● What you need to do
In the entries that follow, the line with "Where should I" opens the range and the line with "Given: Click the SPOTLIGHT ON MAD link" closes it; repeat that range exactly, both lines included.

====

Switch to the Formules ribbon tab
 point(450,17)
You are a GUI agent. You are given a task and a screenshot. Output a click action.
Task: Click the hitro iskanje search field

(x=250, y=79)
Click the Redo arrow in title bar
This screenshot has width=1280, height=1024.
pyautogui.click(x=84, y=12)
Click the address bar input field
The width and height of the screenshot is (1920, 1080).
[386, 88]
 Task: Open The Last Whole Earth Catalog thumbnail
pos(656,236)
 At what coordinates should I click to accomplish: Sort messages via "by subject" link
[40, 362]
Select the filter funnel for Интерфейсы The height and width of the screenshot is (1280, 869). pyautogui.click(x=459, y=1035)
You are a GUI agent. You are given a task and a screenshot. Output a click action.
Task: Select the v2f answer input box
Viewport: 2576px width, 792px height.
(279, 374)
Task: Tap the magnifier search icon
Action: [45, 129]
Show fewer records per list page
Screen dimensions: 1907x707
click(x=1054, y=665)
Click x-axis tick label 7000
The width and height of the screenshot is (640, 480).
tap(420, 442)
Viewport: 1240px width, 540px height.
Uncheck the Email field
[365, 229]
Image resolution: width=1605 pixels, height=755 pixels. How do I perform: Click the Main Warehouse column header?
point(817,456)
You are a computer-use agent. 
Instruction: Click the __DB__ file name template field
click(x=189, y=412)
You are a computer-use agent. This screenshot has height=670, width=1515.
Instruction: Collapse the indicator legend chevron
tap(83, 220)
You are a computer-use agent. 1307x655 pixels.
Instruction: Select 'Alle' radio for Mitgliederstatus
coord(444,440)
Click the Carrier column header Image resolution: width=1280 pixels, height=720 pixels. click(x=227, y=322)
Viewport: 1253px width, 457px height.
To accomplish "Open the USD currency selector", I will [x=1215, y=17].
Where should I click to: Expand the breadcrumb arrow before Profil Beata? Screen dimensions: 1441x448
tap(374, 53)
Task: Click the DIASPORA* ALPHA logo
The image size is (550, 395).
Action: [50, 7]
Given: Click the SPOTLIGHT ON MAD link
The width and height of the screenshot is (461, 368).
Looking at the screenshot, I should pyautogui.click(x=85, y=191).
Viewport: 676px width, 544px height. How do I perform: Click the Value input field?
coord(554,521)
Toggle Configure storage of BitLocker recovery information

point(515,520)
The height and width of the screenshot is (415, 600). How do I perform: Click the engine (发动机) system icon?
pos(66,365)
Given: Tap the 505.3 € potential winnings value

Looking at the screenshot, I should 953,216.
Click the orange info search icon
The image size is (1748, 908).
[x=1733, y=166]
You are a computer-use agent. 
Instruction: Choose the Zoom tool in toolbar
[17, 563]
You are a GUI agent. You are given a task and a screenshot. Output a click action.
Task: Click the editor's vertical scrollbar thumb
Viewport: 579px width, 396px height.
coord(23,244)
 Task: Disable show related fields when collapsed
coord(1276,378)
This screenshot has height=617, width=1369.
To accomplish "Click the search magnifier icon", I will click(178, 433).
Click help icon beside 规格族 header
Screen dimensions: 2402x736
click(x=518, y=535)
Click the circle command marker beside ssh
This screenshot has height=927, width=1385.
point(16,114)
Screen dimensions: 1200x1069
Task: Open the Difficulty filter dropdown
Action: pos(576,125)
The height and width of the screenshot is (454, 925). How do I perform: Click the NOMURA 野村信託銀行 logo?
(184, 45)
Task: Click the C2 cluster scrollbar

====

● Exercise response
Where should I click to: Expand the breadcrumb arrow before Profil Beata? Screen dimensions: 1441x448
tap(374, 53)
Task: Click the DIASPORA* ALPHA logo
The image size is (550, 395).
Action: [50, 7]
Given: Click the SPOTLIGHT ON MAD link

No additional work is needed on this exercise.